__ABOUT THIS EXERCISE__. Every line holding the string "года" should be copied out of the listing.

__PROVIDED INFORMATION__.
________________________________________

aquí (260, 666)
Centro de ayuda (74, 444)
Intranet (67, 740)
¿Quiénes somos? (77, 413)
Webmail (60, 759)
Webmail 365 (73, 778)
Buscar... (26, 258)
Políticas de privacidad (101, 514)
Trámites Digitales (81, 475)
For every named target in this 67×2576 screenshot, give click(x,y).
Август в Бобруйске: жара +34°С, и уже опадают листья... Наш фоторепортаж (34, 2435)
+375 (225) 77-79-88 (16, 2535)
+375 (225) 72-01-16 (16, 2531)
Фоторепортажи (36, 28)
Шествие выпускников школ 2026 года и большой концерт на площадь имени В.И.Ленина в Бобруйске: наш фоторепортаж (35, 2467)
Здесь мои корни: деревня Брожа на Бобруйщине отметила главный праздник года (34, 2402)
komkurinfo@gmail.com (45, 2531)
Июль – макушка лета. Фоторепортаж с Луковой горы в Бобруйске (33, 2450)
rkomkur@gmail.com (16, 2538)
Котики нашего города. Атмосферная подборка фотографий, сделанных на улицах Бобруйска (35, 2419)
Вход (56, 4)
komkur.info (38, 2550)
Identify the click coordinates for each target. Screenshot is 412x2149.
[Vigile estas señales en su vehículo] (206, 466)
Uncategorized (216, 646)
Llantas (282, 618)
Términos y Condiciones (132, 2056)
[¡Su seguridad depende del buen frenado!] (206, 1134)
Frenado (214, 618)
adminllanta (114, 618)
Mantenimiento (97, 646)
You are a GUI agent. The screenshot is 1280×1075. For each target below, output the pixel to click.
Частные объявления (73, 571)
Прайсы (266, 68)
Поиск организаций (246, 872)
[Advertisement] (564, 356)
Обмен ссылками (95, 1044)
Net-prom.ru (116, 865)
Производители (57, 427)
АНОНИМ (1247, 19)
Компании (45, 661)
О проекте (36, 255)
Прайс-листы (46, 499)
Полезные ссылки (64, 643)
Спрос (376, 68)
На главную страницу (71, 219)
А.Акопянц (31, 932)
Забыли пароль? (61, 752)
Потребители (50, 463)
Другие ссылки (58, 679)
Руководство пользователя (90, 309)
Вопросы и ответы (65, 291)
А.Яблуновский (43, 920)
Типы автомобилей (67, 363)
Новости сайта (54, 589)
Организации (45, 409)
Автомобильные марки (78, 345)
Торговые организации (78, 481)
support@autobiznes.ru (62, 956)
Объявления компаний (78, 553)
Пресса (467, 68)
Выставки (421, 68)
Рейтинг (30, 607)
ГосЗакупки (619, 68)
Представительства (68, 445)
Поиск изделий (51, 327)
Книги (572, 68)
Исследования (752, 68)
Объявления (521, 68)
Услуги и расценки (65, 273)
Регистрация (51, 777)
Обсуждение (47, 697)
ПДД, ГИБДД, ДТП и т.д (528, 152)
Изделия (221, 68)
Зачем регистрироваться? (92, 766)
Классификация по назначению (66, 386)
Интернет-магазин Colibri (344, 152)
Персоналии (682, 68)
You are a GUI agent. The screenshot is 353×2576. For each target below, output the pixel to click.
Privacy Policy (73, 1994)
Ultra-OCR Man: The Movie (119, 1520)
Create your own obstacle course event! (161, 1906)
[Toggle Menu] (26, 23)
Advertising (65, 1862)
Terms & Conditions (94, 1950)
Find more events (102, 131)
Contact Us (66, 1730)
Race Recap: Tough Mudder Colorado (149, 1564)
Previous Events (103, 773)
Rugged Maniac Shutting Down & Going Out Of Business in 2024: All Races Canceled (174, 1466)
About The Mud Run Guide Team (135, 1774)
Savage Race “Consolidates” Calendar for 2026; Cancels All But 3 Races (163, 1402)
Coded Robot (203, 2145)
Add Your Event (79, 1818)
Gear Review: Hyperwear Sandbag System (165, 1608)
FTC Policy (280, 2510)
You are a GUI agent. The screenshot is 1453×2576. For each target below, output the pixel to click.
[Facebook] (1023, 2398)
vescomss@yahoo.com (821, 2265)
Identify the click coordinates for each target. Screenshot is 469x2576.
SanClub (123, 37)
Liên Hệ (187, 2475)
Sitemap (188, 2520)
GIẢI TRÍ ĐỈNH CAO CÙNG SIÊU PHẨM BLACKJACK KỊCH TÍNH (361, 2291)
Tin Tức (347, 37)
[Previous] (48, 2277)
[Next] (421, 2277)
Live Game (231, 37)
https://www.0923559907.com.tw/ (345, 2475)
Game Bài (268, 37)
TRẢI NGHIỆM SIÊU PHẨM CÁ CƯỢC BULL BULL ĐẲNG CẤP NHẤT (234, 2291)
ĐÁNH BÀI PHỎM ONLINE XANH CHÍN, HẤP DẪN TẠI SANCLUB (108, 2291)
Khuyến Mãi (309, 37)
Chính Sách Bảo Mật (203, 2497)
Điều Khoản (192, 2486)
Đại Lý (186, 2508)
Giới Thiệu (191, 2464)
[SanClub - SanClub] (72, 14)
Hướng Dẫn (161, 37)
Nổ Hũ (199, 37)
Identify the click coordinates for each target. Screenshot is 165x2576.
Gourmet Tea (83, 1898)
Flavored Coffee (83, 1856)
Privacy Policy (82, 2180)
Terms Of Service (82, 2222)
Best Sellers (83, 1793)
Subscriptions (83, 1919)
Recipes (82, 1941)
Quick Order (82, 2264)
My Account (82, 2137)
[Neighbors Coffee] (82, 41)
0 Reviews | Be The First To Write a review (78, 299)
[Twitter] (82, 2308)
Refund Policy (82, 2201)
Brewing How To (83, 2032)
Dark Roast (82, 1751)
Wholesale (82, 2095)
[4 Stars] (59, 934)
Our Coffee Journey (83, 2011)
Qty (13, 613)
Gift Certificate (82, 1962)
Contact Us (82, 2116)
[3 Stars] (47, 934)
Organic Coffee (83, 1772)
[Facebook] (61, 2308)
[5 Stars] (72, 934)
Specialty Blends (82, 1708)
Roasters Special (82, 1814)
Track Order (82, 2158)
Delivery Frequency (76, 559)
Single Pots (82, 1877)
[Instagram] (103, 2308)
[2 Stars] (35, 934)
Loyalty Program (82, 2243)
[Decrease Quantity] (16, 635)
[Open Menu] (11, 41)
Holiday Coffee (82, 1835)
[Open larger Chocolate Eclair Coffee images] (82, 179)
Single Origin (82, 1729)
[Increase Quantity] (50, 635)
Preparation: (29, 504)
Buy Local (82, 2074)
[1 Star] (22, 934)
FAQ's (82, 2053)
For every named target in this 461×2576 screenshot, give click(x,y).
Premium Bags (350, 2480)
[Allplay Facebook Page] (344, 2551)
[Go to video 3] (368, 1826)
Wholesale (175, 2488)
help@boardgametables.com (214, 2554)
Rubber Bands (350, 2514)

________________________________________

__ANSWER SPACE__.
Шествие выпускников школ 2026 года и большой концерт на площадь имени В.И.Ленина в Бобруйске: наш фоторепортаж (35, 2467)
Здесь мои корни: деревня Брожа на Бобруйщине отметила главный праздник года (34, 2402)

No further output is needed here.